The US Food and Drug Administration's approval of the combination axitinib plus pembrolizumab in 2019 marked the emergence of the use of combination IO/TKI agents in the front-line setting for the treatment of people with aRCC. , With the emergence of IO/TKI combinations comes the complexity of potential overlapping treatment-related adverse events (TRAEs). Effective management of TRAEs is needed to optimize treatment adherence and duration, and consequently improve clinical outcomes while preserving quality of life of patients receiving these efficacious treatment approaches.
Potential TRAEs
Receptor tyrosine kinases are involved in the growth and division of different cells within the body. By inhibiting VEGF-R TKIs, growth of new blood vessels slows down, thus hindering the ability of cancer cells to obtain the necessary nutrients and oxygen required to grow. The most common and clinically relevant TRAEs associated with antiangiogenic agents, such as TKIs, are diarrhea, fatigue, hypertension, nausea, and hand-foot syndrome. In contrast, TRAEs associated with IO agents are typically mediated by the immune system. Despite the differences in the mechanism of action between the two treatment classes, overlapping toxicities are often observed. Common (>10%) TRAEs that are overlapping and may be IO- or axitinib-related include hypothyroidism and hyperthyroidism, rash/inflammatory dermatitis and pruritus, diarrhea, increased alanine aminotransferase (ALT) and/or aspartate aminotransferase (AST), nausea, arthralgia, and general disorders such as fatigue.4
This ever-evolving complexity of treatment options for patients with cancer diagnoses over the last few decades has led to the establishment of a multidisciplinary approach to patient care and management. Up to 2 of every 3 patients has an underlying comorbidity that may need to be managed in addition to their cancer diagnosis. The goal of multidisciplinary teams is to provide multiple perspective on diagnosis, aid treating physicians to remain on top of updates to clinical guidelines, and specialized treatment management based on expertise. One key individual, and often considered the glue in clinical practices serving as a messenger and important care provider to patients, is the nurse.
Role of Nurses
The role of nurses in oncology has evolved and expanded over the years. Nurse-led patient care and AE management has become a staple in current clinical practice given they are often the health care provider that spends the most time with a patient. Through collaborative efforts, oncology nurses have formulated immunotherapy management guidelines and recommendations for AEs management, as well as patient-directed materials to help improve treatment tolerability. Parreira and colleagues have expanded on these guidelines to include TKI/IO AE management recommendations.
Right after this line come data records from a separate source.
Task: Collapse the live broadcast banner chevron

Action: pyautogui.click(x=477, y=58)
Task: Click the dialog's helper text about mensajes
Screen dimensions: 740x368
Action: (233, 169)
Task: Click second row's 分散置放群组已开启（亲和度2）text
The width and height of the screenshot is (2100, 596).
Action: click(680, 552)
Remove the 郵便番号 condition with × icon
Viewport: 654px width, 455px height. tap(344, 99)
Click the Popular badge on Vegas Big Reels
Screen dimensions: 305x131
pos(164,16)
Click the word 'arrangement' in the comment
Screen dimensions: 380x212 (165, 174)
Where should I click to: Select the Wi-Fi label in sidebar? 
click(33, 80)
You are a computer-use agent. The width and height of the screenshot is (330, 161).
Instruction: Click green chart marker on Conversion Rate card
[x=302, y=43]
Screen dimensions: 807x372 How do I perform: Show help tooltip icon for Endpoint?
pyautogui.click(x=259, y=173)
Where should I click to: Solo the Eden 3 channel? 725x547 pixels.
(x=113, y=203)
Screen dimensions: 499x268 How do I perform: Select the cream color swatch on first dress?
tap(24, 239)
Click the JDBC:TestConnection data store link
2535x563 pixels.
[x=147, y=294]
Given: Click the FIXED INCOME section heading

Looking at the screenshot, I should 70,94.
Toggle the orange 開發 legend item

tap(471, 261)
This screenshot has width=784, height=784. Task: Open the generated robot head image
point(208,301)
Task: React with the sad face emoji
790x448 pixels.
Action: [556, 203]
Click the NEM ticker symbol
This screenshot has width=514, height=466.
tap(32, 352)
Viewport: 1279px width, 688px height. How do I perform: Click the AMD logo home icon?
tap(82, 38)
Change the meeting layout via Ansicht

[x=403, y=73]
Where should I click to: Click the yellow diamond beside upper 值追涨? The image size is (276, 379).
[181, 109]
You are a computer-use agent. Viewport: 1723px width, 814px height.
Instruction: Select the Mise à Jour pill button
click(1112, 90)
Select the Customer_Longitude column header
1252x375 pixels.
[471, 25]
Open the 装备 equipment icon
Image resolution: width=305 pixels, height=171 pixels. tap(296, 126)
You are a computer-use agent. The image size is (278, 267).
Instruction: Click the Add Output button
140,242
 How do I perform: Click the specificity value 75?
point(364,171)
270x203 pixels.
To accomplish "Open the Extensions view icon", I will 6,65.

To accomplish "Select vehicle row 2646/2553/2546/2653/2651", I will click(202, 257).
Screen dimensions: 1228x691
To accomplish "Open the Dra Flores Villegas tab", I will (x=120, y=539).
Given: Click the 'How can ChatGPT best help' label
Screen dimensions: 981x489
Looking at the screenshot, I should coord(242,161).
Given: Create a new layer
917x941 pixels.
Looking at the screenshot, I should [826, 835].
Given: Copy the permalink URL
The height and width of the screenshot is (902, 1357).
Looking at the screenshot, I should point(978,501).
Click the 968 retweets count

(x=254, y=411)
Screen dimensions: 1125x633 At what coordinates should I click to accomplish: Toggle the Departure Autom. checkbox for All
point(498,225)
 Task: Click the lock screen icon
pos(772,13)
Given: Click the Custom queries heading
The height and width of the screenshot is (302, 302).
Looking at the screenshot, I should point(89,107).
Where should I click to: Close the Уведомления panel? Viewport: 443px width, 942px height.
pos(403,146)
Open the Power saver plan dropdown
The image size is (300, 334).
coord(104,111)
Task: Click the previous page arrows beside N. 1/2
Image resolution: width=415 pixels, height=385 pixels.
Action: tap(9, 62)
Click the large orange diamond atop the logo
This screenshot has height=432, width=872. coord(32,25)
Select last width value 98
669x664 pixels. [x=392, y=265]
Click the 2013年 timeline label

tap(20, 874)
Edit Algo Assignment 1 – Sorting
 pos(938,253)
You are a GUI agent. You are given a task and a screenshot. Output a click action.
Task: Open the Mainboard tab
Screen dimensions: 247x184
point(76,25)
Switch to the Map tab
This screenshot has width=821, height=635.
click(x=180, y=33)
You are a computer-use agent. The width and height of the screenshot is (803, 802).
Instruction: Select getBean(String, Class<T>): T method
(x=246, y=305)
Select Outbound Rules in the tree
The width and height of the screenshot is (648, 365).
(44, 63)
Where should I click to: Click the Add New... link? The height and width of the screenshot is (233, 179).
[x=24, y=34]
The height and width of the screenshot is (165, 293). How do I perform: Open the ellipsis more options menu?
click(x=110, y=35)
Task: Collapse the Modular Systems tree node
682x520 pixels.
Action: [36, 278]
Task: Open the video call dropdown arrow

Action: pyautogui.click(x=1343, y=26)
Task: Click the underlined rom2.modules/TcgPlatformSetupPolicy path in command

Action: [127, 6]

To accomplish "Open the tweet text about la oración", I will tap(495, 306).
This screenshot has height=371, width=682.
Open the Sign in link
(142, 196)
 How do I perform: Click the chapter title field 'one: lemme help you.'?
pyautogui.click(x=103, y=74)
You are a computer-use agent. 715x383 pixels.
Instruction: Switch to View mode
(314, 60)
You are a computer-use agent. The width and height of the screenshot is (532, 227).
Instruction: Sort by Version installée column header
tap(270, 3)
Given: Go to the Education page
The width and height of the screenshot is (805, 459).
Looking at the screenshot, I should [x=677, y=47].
Recommendations for Nurse Management of IO/TKI Adverse Events
Management of Specific TRAEs
It is important to help patients identify AEs early and take appropriate measures to minimize side effects that may impact quality of life and lead to early treatment discontinuation, which could compromise their oncological outcomes. Identifying the AE is the first step in managing therapy. After the event is identified, different recommendations and guidelines for management are available, as they have been previously published.4,8
In the absence of severe symptoms that require treatment to be held, axitinib treatment interruption for 24-48 hours with patient monitoring may lead to reduced symptoms, if the TRAE is axitinib-related. A previous study demonstrated that axitinib treatment interruption of 5 of the most common AEs associated with axitinib treatment (diarrhea, fatigue, hypertension, nausea, and hand-foot syndrome) found that time to treatment resolution was generally shorter for axitinib monotherapy (≤3 days, except for fatigue) compared with axitinib + IO combinations (4-11 days).4 Parreira et al further describe nurse-assisted management of these adverse events (Figure).
Conclusion
Ongoing education of nurses related to regular monitoring/assessment of AEs of aRCC patients receiving TKI inhibitors in combination with immunotherapy should be a priority. By prioritizing regular patient monitoring, healthcare providers can help secure efficient safety management and optimal cancer care for patients facing an aRCC diagnosis.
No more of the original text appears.